While talking about Lent today I thought, “What is the meaning of Lent and when did it start?”. Since Kevin didn’t know I looked the term Lent up on the internet and what I found was quite interesting. The word “Lent” originally simply meant the spring season. It was then used to translate the Latin term Quadragesima which means “forty days” or more literally “fortieth day” and has been used from the time of the Anglo-Saxon period. Quadragesima was the Latin rendering for the Greek name for what we now call Lent, tessarakoste (fortieth), a word formed on the analogy of Pentecost (pentekoste).

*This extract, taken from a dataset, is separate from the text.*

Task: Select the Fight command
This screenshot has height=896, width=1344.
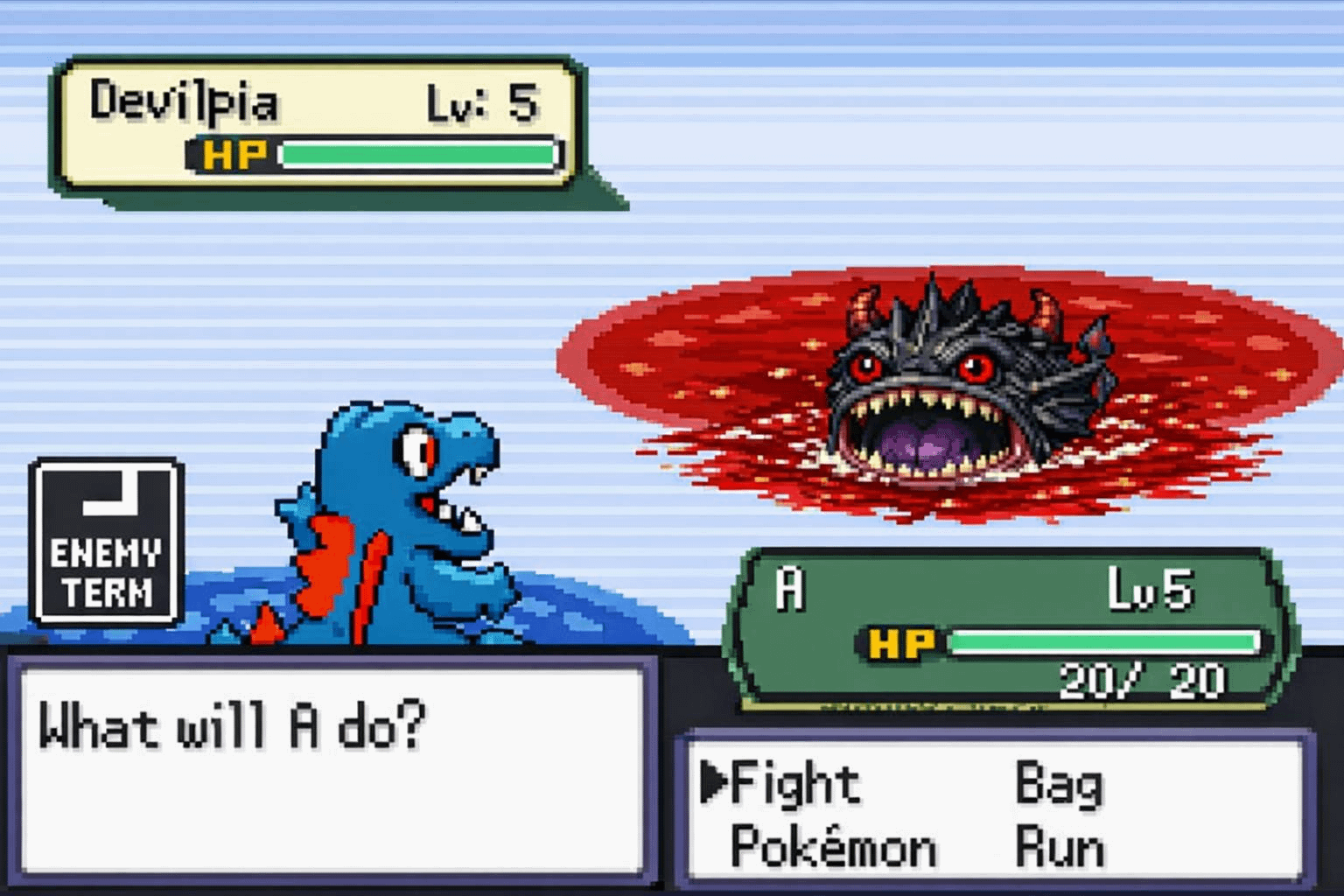Action: click(x=794, y=783)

As I continued to read about Lent on the New Advent Catholic site I noticed that from the time of Eusebius and St. Irenaeus to St. Athanasius to the time of St. Gregory in the 6th century there was a no consensus on whether Lent would last forty days or a shorter period of time. There was also no consensus on the type and timing of fasting among the Church Fathers during this period of time. At the time of St. Gregory in Rome there were six weeks and six days per week that people fasted, which equaled thirty-six days of fasting. The medieval writers continued this tradition and described the thirty-six day period, one tenth of three hundred sixty-five days, as spiritual tithing. It wasn’t until a later date that Lent as being a total of forty days starting from Ash Wednesday came into fruition. This makes perfect sense since the Latin term Quadragesima means “forty days”.

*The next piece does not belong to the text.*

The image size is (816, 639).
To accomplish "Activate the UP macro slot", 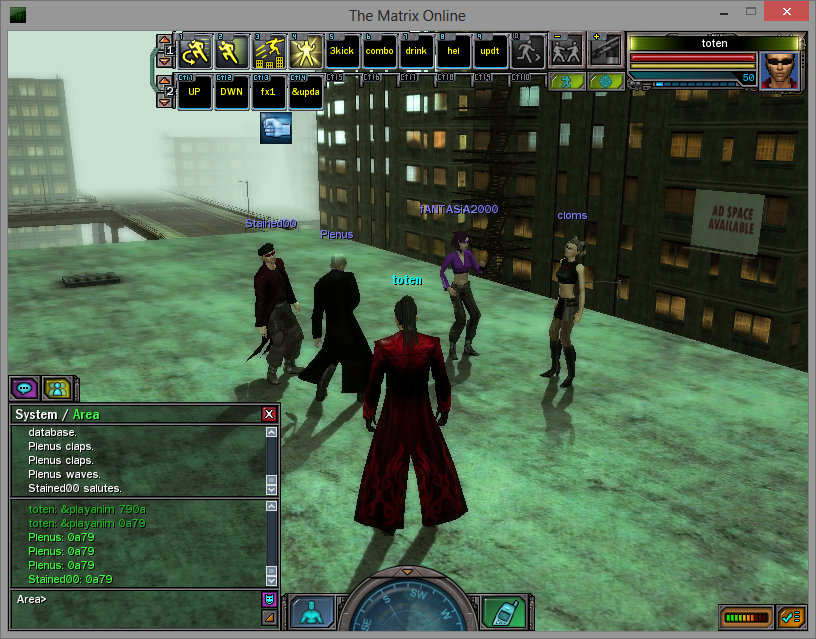I will (195, 92).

“Some of the Fathers as early as the fifth century supported the view that this forty days’ fast was of Apostolic institution. For example, St. Leo (d. 461) exhorts his hearers to abstain that they may “fulfill with their fasts the Apostolic institution of the forty days” — ut apostolica institutio quadraginta dierum jejuniis impleatur (P.L., LIV, 633), and the historian Socrates (d. 433) and St. Jerome (d. 420) use similar language (P.G., LXVII, 633; P.L., XXII, 475).”
But there was such a wide spectrum of practices regarding Lent and Easter during the first three centuries that the modern scholars nearly unanimously reject the view by some of the Fathers that the forty days fast was of Apostolic origin. But could the forty day period have been a revival from time of the Apostles? Were the Apostles following Jesus’ example of prayer and fasting in the desert for forty days?